─── Given information ───

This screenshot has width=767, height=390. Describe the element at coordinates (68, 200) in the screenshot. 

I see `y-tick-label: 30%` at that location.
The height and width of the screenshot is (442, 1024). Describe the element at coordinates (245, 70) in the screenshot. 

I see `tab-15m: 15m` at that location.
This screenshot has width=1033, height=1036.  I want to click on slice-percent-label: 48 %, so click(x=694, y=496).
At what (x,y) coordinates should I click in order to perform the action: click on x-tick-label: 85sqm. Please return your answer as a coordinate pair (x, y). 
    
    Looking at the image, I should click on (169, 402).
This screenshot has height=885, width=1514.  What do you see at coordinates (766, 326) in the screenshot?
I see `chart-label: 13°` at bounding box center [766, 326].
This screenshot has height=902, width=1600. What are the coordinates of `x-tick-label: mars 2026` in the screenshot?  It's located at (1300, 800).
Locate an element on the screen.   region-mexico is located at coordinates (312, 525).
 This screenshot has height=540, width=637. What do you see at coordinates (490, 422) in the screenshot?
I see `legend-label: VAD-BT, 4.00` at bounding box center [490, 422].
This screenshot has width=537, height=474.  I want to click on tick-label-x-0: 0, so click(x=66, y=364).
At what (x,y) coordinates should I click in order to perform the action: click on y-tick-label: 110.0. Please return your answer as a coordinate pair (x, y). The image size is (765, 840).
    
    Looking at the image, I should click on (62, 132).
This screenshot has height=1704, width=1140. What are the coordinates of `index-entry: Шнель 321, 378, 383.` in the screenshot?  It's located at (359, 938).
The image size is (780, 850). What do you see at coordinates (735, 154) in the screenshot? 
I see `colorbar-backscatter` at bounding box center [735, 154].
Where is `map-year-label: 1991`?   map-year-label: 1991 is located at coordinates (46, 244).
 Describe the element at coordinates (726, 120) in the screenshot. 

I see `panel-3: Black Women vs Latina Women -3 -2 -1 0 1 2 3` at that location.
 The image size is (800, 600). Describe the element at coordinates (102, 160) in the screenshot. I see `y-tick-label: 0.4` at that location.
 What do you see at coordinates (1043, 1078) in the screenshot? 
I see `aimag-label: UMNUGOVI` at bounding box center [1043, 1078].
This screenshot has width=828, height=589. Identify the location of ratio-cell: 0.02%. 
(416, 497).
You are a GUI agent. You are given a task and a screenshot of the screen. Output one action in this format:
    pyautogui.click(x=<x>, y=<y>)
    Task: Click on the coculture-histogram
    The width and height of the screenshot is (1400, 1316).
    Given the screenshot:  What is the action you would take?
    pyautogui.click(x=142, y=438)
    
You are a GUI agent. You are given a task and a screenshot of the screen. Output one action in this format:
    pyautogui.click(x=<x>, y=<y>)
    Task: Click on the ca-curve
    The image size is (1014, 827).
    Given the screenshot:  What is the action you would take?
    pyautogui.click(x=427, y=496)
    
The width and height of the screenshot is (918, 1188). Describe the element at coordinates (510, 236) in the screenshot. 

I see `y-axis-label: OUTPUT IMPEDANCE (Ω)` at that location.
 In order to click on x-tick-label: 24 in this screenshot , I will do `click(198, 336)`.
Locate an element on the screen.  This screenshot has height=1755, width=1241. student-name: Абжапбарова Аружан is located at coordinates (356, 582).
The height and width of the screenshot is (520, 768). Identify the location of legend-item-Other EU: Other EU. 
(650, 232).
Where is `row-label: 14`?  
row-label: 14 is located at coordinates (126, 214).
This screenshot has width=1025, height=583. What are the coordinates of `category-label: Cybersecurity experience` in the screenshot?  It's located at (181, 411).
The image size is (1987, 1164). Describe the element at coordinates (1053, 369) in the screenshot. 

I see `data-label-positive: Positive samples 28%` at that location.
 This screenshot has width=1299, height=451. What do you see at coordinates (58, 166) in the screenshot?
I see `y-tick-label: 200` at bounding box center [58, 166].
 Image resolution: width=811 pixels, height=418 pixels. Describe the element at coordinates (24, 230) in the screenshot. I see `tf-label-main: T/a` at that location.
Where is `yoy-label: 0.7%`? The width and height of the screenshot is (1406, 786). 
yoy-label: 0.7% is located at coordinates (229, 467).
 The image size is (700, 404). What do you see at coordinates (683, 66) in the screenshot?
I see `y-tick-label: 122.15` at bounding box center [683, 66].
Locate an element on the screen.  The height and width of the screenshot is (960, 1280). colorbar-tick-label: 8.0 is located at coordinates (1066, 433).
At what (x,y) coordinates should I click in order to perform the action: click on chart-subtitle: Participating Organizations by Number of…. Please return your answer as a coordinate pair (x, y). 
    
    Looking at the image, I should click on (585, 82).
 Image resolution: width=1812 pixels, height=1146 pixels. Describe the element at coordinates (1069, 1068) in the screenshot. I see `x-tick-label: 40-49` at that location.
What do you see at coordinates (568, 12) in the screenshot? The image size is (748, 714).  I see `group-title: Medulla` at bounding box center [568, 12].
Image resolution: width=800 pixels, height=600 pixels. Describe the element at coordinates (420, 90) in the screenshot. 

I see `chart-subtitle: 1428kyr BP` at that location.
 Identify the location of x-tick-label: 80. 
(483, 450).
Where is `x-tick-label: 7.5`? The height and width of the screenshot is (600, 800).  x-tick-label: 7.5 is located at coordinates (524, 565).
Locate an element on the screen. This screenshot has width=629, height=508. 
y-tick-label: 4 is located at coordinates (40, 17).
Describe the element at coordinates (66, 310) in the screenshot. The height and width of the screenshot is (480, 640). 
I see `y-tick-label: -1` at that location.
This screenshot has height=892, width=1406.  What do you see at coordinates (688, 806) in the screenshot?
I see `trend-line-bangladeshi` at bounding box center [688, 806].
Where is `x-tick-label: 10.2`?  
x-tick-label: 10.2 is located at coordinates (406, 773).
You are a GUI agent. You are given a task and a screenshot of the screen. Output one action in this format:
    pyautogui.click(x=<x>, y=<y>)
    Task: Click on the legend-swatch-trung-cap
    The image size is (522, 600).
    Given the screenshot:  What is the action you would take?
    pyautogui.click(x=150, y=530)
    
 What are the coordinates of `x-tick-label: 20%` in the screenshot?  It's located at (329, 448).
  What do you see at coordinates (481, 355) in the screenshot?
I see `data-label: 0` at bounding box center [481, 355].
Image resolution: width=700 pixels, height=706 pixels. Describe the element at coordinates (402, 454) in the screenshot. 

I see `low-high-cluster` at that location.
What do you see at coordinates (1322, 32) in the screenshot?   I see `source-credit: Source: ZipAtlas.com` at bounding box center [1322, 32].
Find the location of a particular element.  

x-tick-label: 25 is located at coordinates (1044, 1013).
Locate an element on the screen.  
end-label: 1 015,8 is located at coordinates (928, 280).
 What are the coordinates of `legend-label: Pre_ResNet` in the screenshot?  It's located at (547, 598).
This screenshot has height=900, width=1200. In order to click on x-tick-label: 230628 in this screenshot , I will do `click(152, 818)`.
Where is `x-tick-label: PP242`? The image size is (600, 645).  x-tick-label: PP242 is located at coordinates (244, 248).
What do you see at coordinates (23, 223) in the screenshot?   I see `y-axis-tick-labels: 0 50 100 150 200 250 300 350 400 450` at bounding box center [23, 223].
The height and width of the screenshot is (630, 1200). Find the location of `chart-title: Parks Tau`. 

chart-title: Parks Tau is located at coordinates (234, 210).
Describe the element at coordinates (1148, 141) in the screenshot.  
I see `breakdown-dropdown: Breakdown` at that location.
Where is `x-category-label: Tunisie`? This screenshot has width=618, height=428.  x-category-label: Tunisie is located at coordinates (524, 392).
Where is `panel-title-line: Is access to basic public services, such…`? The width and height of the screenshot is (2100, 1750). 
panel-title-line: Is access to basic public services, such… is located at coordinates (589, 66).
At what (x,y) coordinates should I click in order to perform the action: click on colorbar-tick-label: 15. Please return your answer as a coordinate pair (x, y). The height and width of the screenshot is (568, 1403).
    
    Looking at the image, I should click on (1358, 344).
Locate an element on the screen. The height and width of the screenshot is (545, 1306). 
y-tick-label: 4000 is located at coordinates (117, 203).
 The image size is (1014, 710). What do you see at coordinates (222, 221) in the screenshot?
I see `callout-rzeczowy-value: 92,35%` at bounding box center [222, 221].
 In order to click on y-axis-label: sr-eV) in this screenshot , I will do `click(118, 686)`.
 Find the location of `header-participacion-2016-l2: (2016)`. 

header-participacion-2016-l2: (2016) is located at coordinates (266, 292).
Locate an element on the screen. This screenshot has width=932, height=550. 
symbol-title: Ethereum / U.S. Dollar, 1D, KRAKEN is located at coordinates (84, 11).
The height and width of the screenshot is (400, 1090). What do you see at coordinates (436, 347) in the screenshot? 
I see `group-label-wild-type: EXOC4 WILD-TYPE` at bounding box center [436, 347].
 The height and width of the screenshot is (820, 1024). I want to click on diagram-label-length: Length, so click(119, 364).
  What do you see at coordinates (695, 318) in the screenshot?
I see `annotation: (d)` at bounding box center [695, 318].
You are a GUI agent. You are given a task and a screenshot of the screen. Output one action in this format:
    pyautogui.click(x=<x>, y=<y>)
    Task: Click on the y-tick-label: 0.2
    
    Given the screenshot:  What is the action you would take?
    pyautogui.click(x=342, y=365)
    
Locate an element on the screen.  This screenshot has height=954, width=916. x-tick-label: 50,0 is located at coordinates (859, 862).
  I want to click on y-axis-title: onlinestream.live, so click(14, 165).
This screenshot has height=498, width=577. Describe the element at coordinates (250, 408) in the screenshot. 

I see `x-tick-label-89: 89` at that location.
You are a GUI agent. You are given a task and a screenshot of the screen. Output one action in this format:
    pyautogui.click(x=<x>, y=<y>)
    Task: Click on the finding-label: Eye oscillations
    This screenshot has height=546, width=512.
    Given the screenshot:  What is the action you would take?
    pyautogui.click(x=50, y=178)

───

Problem: Copy out the records verbatim, from the line containing "is (568, 1403)." through the line containing "symbol-title: Ethereum /", including both of those lines.

Written answer:
At what (x,y) coordinates should I click in order to perform the action: click on colorbar-tick-label: 15. Please return your answer as a coordinate pair (x, y). The height and width of the screenshot is (568, 1403).
    
    Looking at the image, I should click on (1358, 344).
Locate an element on the screen. The height and width of the screenshot is (545, 1306). 
y-tick-label: 4000 is located at coordinates (117, 203).
 The image size is (1014, 710). What do you see at coordinates (222, 221) in the screenshot?
I see `callout-rzeczowy-value: 92,35%` at bounding box center [222, 221].
 In order to click on y-axis-label: sr-eV) in this screenshot , I will do `click(118, 686)`.
 Find the location of `header-participacion-2016-l2: (2016)`. 

header-participacion-2016-l2: (2016) is located at coordinates (266, 292).
Locate an element on the screen. This screenshot has width=932, height=550. 
symbol-title: Ethereum / U.S. Dollar, 1D, KRAKEN is located at coordinates (84, 11).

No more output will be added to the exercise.